Un juez federal rechazó girar órdenes de aprehensión contra de tres policías federales, presuntamente relacionados con la desaparición de los 43 normalistas de Ayotzinapa.

David Calderón Blanc, Juez Primero de Distrito en Procesos Penales Federales de Matamoros, Tamaulipas, negó la orden, bajo el argumento de que faltan pruebas contundentes sobre la participación de los uniformados en los delitos de secuestro en agravio de los estudiantes.

Según fuentes federales, la Procuraduría General de la República (PGR) basó su acusación en una conclusión realizada por el Grupo Interdisciplinario de Expertos Independientes (GIEI) que afirmó que los uniformados fueron omisos para impedir el plagio de los jóvenes, lo que provocó su desaparición.

El GIEI comprobó que la corporación estuvo al tanto de los movimientos de los normalistas desde que salieron de Chilpancingo y, pese a ello, tuvo una labor “displicente” y faltó a su obligación de prestar apoyo a los heridos.

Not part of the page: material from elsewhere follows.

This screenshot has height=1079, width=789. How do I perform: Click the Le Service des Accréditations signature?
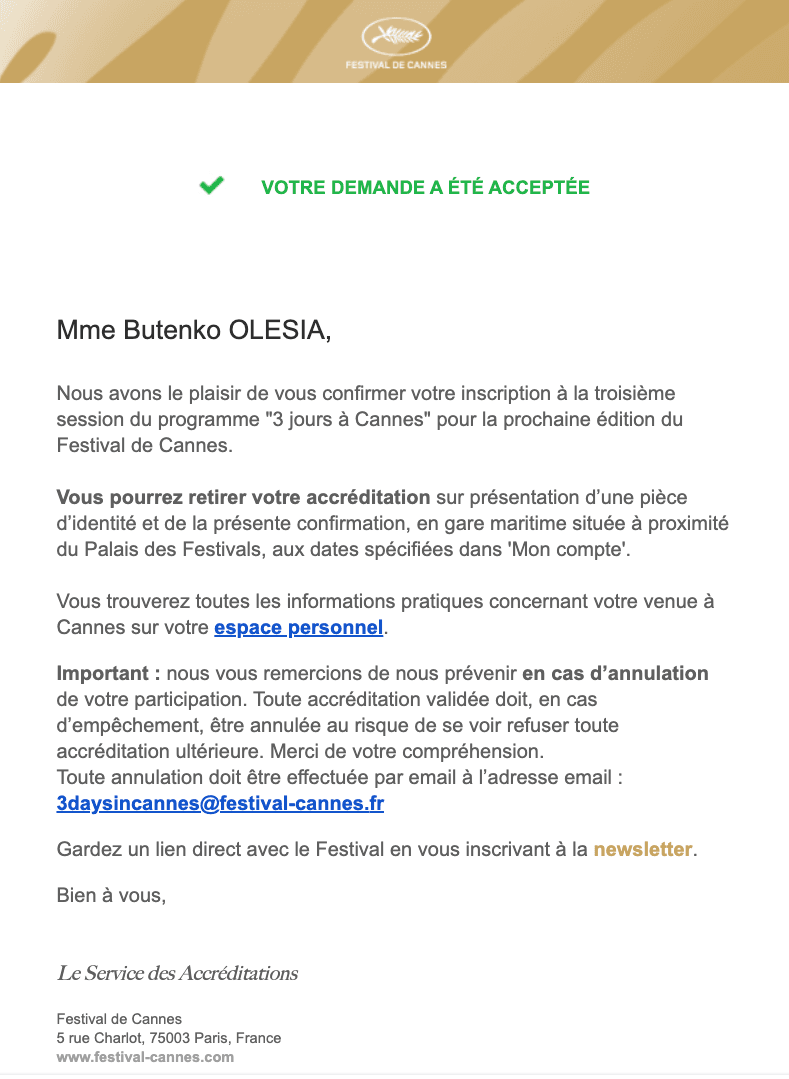177,973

De acuerdo con informes de la PGR, en el pliego de consignación también se planteó que hubo dos agentes de la Policía Federal a quienes se les comisionó investigar lo sucedido recién ocurrieron los hechos, la noche del 26 de septiembre de 2014 y acudieron al Palacio Municipal de Iguala, pero rompieron el protocolo de acción marcado para estas situaciones.

Sin embargo, el juez federal resolvió que esa tesis no puede ser probada, debido a que los elementos de la Policía Federal no tenían jurisdicción y, en su lugar, actuaron los policías municipales, los cuales más tarde entregaron a los estudiantes a la banda criminal Guerreros Unidos, que finalmente realizó la ejecución y desaparición de los cuerpos.